Respuesta :
Explanation:
(1) When a proton is converted into neutron then the positron emission takes place as follows.
[tex]^{1}_{1}p \rightarrow ^{1}_{0}n + ^{0}_{+1}e[/tex]
A positron is represented by the symbol [tex]^{0}_{+1}e[/tex]. Therefore, when a positron emission occurs then the resultant nuclei atomic number decreases by a unit mass.
General equation representing positron emission is as follows.
[tex]^{M}_{Z}A \rightarrow ^{M}_{Z-1}B + ^{0}_{+1}e[/tex]
Hence, Fluorine-18 decays by positron emission as follows.
[tex]^{18}_{9}F \rightarrow ^{18}_{8}O + ^{0}_{+1}e[/tex]
Therefore, when 18F undergoes positron emission, the product nucleus is, [tex]^{18}O[/tex].
(2) Expression for the half-life of a [tex]^{18}_{9}F[/tex] isotope is as follows.
[tex]t_{\frac{1}{2}} = \frac{0.693}{\lambda}[/tex]
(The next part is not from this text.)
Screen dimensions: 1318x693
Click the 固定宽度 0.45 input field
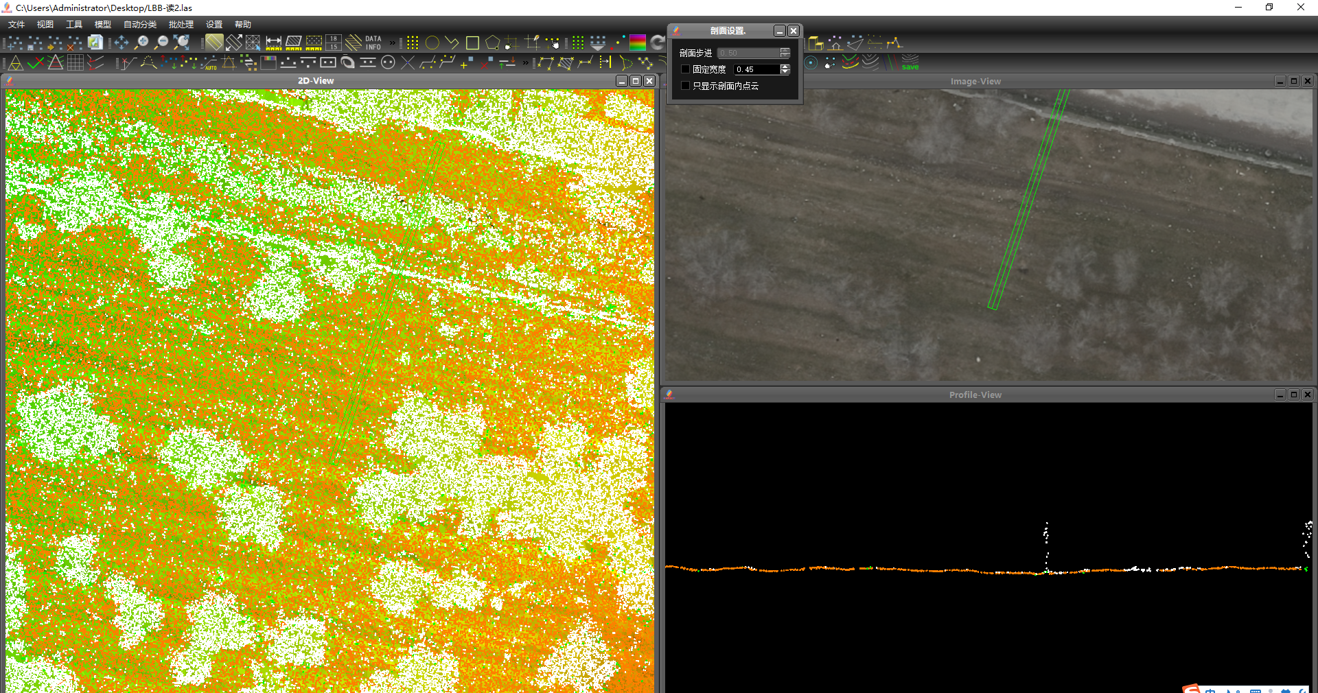coord(756,69)
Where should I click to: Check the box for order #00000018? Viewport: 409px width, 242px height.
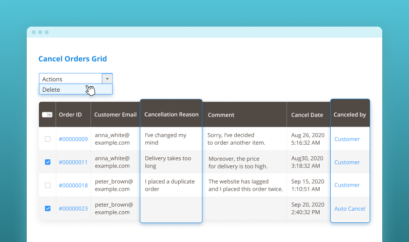[47, 185]
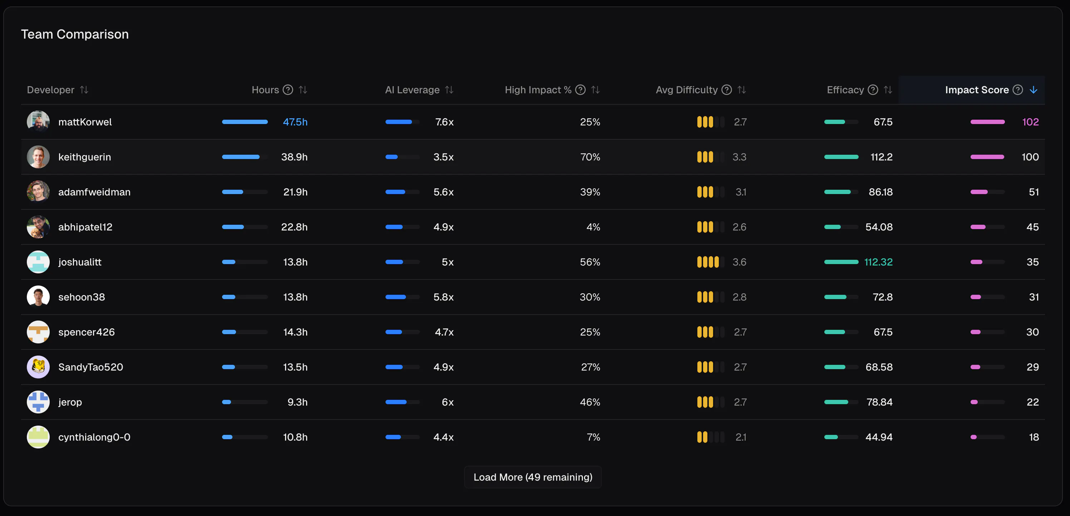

[tex]\lambda = \frac{0.693}{1.83 hr}[/tex]
Initial activity, ([tex][N]_{o}[/tex]) = 4.00 millicuries
Activity after 95% = [tex]4.00 - 4.00 \times \frac{95}{100}[/tex]
= 0.20 millicuries
[tex]\lambda = \frac{2.303}{t} log \frac{[N]_{o}}{[N]_{t}}[/tex]
[tex]\frac{0.693}{1.83 hr} = \frac{2.303}{t} log \frac{4.00}{0.20}[/tex]
t = 7.912 hrs
Thus, we can conclude that it will take 7.91 hrs for 95% of the 18F to decay.